Myanmar on 'path to self-destruction' warns UN envoy

Myanmar earthquake

Myanmar is on “a path to self-destruction” if violence in the Southeast Asian nation doesn’t end, a U.N. envoy warned following a visit to the country.

Julie Bishop told the U.N. General Assembly that “alarmingly” the violence didn’t end after a powerful earthquake in late March devastated parts of the capital, Naypyitaw, and the country’s second-largest city, Mandalay, killing more than 3,000 people and injuring thousands more.

Ceasefires announced by some parties have largely not been observed, “embedding a crisis within a crisis,” and people in Myanmar must now deal with the raging conflict and the earthquake’s devastation, said Bishop, a former foreign minister of Australia.

“A zero-sum approach persists on all sides,” she said. “Armed clashes remain a barrier to meeting humanitarian needs. The flow of weapons into the country is fueling the expectations that a military solution is possible.”

A widespread armed struggle against military rule in Myanmar began in February 2021 after generals seized power from the elected government of Aung San Suu Kyi.

The military takeover triggered intensified fighting with long-established armed militias organized by Myanmar’s ethnic minority groups in its border regions, which have struggled for decades for more autonomy.
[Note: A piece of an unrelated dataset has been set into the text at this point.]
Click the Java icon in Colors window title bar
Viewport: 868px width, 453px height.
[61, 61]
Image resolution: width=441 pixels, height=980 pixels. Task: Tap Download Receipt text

It also led to the formation of pro-democracy militias that support a national unity government established by elected lawmakers barred from taking their seats after the army takeover.

More than 22,000 political prisoners are still in detention, Bishop said, including Suu Kyi, who turns 80 on June 19, and the ousted president, Win Myint.

The U.N. envoy said she detected “some openness to political dialogue with some regional support, but there is not yet broader agreement on how to move forward.”

The U.N. envoy said she had a meeting online on Monday with representatives of the Rohingya minority from Myanmar and Bangladesh.

She said the situation for the Rohingya in Myanmar’s northern Rakhine state remains dire, with up to 80% of civilians living in poverty and caught in crossfire between the government's military forces and the Arakan Army, the well-armed military wing of the Rakhine ethnic minority, and "subject to forced recruitment and other abuses.”